**Exercise:**
As you write out the lines from the one containing "Where should I click to: Add" through the last line of the records, keep them exact and leave out pictures.

[Stored data entries]
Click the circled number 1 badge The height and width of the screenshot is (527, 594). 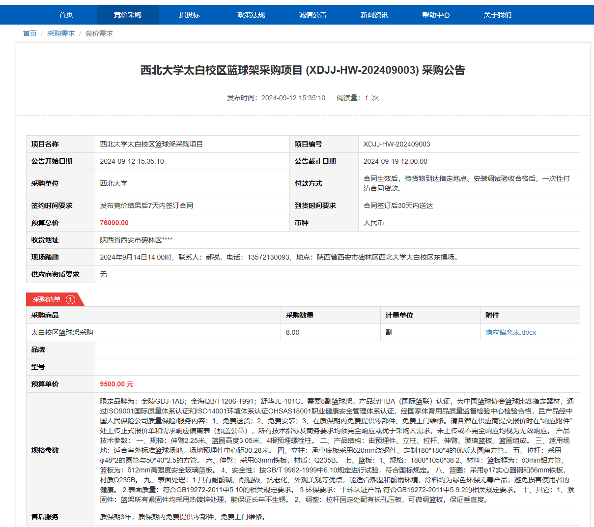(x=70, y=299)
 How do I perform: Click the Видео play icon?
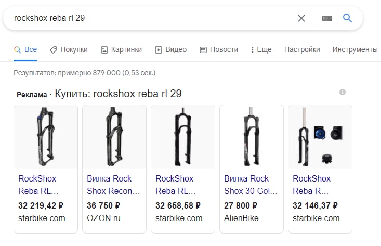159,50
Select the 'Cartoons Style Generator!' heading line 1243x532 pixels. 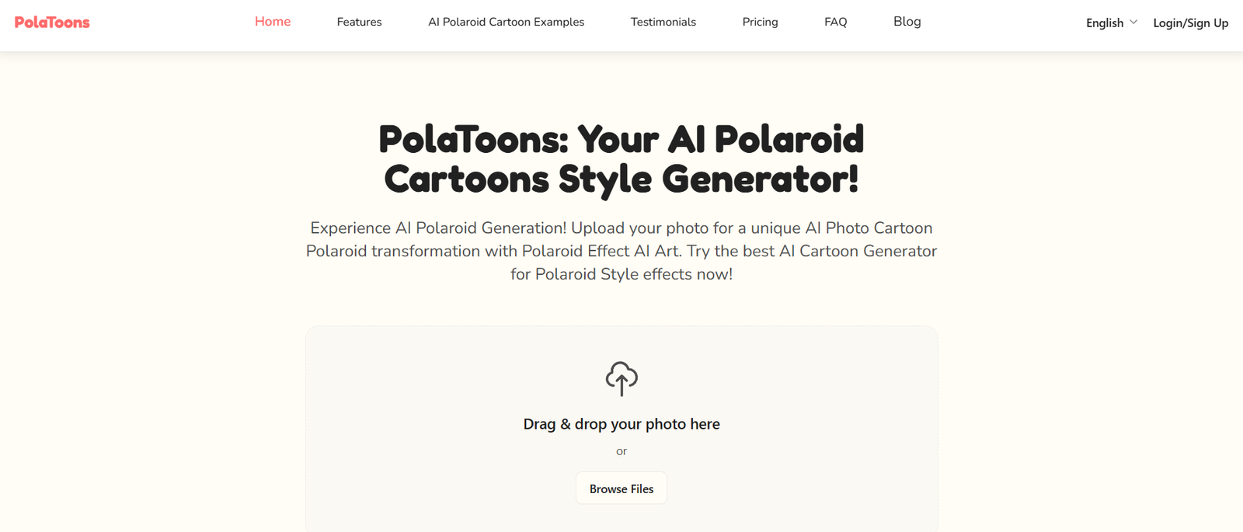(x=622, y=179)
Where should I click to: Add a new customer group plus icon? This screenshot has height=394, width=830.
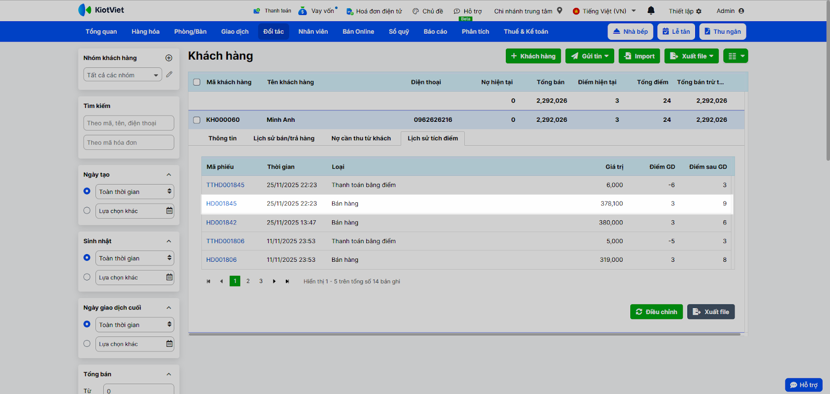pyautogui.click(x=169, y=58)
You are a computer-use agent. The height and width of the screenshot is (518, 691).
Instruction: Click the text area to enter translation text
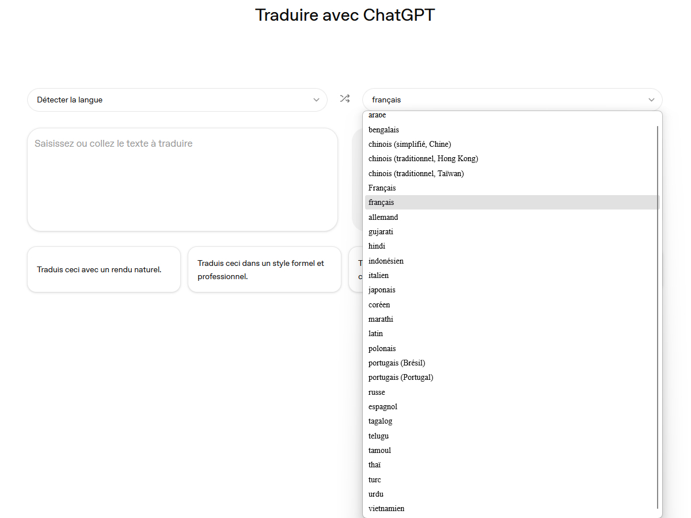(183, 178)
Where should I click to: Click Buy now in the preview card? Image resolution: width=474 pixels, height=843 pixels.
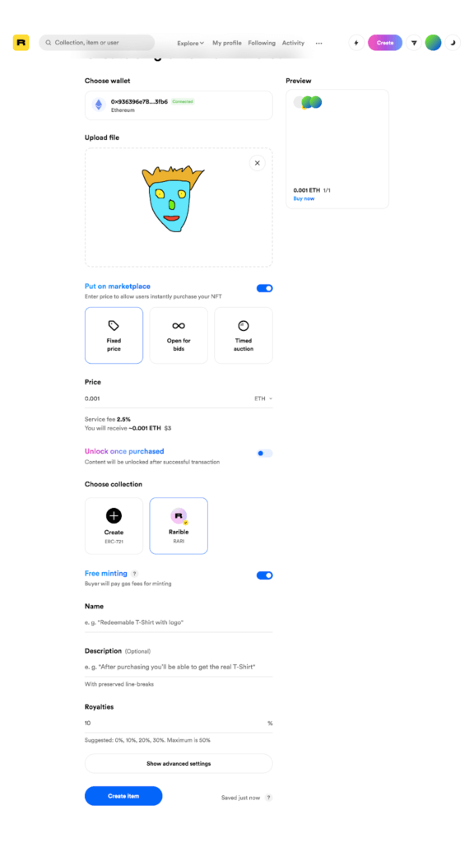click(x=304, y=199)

**Response to this task:**
Where should I click to: Add a new customer group plus icon? This screenshot has height=394, width=830.
pyautogui.click(x=169, y=58)
You are a computer-use agent. The height and width of the screenshot is (518, 691).
Instruction: Click the text area to enter translation text
(183, 178)
Where should I click to: Click Buy now in the preview card? Image resolution: width=474 pixels, height=843 pixels.
click(x=304, y=199)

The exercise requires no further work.